> [Provided data]:
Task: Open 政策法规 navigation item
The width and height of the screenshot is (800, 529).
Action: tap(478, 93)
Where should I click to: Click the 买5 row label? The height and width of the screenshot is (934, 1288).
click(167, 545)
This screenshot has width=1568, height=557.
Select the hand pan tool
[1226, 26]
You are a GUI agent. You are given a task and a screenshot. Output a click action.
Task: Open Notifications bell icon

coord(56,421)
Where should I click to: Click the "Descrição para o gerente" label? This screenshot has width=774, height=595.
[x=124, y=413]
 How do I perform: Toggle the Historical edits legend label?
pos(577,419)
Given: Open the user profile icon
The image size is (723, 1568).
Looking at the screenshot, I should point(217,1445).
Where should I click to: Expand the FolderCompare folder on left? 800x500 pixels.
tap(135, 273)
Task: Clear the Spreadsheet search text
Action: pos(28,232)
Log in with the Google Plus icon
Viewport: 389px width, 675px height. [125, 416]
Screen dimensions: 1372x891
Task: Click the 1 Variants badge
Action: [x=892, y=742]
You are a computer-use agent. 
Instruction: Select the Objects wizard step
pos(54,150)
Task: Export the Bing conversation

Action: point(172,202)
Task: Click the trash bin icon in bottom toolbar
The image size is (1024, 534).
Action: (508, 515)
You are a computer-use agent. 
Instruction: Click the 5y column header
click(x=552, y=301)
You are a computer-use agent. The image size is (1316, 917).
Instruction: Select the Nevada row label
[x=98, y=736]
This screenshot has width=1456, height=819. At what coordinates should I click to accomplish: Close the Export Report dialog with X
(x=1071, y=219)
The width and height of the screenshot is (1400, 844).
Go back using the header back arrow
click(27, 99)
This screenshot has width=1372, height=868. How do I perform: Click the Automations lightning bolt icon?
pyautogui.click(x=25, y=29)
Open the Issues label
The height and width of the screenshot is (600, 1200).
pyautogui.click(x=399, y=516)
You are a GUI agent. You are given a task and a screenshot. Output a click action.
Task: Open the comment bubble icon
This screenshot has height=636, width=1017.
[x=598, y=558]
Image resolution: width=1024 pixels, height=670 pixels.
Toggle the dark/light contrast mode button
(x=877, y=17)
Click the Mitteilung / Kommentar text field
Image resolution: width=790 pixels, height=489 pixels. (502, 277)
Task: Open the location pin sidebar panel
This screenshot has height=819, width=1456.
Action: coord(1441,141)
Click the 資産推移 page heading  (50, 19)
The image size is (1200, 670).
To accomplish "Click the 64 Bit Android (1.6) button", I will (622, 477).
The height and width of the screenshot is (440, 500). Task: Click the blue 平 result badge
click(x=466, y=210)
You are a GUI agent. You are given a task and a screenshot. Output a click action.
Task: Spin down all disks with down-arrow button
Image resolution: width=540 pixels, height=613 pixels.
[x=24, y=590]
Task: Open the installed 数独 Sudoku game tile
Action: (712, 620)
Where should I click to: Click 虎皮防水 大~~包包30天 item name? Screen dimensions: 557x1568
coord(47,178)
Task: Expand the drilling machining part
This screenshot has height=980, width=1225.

> [Task brief]:
From the material above, copy exactly the lines between the line holding "Click the 資産推移" and the line holding "Task: Spin down", inclusive, and only those.

> [Reply]:
Click the 資産推移 page heading  (50, 19)
The image size is (1200, 670).
To accomplish "Click the 64 Bit Android (1.6) button", I will (622, 477).
The height and width of the screenshot is (440, 500). Task: Click the blue 平 result badge
click(x=466, y=210)
You are a GUI agent. You are given a task and a screenshot. Output a click action.
Task: Spin down all disks with down-arrow button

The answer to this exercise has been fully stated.